#### Work item
Among the entries below, one stretch runs from the line that contains "How do I perform: Click the Đang" through the line that contains "Given: Click the notifications bell icon". Repeat that stretch exactly, ends included, and only that.

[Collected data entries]
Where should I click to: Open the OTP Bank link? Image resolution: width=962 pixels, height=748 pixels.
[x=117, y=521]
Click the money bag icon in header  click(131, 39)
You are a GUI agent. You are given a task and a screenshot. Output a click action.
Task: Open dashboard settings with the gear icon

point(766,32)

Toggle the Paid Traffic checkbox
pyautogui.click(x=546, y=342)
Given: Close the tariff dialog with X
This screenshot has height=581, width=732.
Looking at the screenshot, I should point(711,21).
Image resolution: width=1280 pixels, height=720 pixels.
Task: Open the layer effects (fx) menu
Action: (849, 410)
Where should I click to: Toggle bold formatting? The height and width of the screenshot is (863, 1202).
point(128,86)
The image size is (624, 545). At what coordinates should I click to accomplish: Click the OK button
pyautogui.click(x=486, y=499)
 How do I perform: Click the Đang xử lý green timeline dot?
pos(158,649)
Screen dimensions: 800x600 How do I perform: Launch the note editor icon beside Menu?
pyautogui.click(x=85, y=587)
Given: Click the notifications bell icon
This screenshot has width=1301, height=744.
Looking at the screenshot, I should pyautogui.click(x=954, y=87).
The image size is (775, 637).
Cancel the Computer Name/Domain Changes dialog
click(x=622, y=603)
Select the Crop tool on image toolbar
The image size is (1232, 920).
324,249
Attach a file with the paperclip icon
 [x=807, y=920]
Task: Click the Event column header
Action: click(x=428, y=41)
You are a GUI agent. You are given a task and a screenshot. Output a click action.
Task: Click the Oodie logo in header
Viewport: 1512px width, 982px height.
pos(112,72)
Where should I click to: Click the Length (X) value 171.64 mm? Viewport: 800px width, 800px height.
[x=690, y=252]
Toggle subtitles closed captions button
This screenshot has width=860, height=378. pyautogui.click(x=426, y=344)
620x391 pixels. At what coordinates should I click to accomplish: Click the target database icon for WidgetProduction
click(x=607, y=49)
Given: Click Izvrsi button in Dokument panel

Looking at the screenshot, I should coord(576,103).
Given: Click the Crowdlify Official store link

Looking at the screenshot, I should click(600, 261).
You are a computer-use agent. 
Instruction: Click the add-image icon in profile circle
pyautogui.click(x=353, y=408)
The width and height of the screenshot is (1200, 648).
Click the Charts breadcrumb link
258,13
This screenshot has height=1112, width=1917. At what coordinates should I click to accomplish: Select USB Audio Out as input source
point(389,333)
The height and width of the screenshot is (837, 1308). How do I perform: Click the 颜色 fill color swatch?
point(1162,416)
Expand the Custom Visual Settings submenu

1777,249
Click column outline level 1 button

#### Result of this task
 How do I perform: Click the Đang xử lý green timeline dot?
pos(158,649)
Screen dimensions: 800x600 How do I perform: Launch the note editor icon beside Menu?
pyautogui.click(x=85, y=587)
Given: Click the notifications bell icon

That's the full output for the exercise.